Please update the entries starting at the line that contains "Viewport: 684px width, 520px height." and ending at the last entry, changing "ribbon" to "toolbar" and leaving everything else as it is. Give back only those lines, without the pictures.

==*==

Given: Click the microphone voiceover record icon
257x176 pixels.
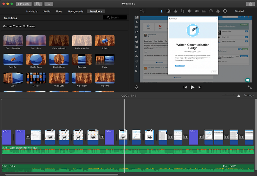Looking at the screenshot, I should 137,87.
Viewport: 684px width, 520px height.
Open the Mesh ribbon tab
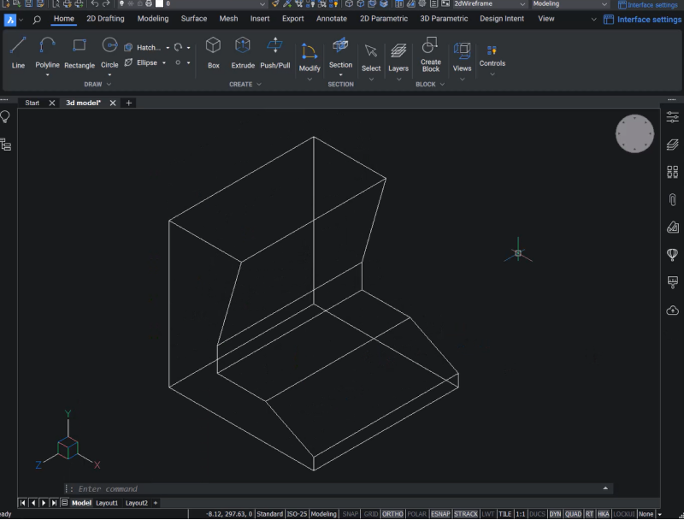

==*==

▸ **RESULT**
Viewport: 684px width, 520px height.
Open the Mesh toolbar tab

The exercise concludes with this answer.